Goal
Write out the lines below exactly as they appear, everything from the line containing "The width and height of the screenshot is (1568, 722)." down to the line containing "pos(1442,127)", including both of those lines.
— BEGIN —
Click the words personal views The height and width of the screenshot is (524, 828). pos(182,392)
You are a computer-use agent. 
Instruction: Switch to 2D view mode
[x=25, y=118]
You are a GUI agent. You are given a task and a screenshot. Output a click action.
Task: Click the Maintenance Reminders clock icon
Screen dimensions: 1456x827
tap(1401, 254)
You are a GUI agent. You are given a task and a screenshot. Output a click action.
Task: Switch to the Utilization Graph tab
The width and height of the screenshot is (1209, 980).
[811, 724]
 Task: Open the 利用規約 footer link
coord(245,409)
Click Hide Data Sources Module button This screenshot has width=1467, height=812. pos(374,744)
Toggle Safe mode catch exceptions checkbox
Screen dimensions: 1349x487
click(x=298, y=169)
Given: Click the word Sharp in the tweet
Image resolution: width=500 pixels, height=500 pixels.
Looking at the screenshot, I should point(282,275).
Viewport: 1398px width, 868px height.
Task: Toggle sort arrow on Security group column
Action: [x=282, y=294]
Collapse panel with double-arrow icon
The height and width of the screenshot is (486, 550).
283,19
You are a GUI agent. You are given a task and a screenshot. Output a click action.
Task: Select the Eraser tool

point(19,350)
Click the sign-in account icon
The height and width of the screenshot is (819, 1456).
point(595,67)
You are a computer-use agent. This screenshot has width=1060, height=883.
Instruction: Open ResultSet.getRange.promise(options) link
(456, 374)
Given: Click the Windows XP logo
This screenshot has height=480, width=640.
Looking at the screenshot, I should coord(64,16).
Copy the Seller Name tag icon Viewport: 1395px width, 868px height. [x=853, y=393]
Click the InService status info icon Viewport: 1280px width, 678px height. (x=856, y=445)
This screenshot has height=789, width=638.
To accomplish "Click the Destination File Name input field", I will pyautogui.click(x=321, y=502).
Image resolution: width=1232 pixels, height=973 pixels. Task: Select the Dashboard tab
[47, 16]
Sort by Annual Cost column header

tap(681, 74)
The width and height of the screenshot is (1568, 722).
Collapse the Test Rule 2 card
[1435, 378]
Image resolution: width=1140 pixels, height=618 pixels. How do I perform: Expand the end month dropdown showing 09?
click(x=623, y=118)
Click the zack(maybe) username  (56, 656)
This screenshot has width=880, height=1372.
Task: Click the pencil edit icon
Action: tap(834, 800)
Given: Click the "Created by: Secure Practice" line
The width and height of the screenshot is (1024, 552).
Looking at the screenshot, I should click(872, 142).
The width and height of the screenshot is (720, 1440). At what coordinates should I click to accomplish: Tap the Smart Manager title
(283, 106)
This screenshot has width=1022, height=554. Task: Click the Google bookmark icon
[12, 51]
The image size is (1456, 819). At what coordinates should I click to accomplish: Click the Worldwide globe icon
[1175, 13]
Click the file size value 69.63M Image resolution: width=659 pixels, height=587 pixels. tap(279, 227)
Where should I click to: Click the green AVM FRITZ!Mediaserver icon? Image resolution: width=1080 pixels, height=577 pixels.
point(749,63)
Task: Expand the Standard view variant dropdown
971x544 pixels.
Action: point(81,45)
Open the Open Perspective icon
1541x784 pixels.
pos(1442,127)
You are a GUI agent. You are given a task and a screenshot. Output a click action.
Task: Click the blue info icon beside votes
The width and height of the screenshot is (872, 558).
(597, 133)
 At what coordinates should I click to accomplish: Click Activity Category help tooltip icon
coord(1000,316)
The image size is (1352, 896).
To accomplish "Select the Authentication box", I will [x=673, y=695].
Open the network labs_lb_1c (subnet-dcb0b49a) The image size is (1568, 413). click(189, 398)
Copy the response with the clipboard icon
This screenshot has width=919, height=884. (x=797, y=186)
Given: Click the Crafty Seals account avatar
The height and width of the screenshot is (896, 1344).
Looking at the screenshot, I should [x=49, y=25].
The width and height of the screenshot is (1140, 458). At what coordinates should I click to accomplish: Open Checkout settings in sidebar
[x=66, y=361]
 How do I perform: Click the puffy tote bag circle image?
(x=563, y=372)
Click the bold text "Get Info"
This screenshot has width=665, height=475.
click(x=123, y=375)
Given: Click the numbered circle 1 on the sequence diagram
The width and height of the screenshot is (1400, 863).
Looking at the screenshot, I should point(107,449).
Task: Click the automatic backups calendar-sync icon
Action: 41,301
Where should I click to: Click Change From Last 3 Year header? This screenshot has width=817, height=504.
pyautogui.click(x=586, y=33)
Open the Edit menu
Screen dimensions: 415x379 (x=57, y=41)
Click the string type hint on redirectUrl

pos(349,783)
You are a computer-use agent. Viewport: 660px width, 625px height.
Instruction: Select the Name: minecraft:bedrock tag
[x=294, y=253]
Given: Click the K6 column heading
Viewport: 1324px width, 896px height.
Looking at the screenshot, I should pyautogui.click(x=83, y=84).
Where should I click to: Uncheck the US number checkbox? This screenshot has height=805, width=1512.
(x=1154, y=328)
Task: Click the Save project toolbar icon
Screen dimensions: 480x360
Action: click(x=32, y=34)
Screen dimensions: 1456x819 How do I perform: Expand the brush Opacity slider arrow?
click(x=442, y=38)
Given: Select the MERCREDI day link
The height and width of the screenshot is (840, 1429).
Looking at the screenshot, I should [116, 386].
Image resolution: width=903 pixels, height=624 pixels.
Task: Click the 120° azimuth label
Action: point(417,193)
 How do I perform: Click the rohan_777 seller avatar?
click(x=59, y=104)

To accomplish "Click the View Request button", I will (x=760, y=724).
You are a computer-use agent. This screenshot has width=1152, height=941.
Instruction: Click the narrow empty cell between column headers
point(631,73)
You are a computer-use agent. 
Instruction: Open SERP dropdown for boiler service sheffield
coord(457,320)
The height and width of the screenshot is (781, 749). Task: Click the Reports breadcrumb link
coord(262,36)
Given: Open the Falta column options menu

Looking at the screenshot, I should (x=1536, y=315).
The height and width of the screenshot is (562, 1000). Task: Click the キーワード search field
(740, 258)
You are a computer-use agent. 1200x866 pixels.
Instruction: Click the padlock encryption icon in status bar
— END —
Written reply
The width and height of the screenshot is (1568, 722).
Collapse the Test Rule 2 card
[1435, 378]
Image resolution: width=1140 pixels, height=618 pixels. How do I perform: Expand the end month dropdown showing 09?
click(x=623, y=118)
Click the zack(maybe) username  (56, 656)
This screenshot has width=880, height=1372.
Task: Click the pencil edit icon
Action: tap(834, 800)
Given: Click the "Created by: Secure Practice" line
The width and height of the screenshot is (1024, 552).
Looking at the screenshot, I should click(872, 142).
The width and height of the screenshot is (720, 1440). At what coordinates should I click to accomplish: Tap the Smart Manager title
(283, 106)
This screenshot has width=1022, height=554. Task: Click the Google bookmark icon
[12, 51]
The image size is (1456, 819). At what coordinates should I click to accomplish: Click the Worldwide globe icon
[1175, 13]
Click the file size value 69.63M Image resolution: width=659 pixels, height=587 pixels. tap(279, 227)
Where should I click to: Click the green AVM FRITZ!Mediaserver icon? Image resolution: width=1080 pixels, height=577 pixels.
point(749,63)
Task: Expand the Standard view variant dropdown
971x544 pixels.
Action: point(81,45)
Open the Open Perspective icon
1541x784 pixels.
pos(1442,127)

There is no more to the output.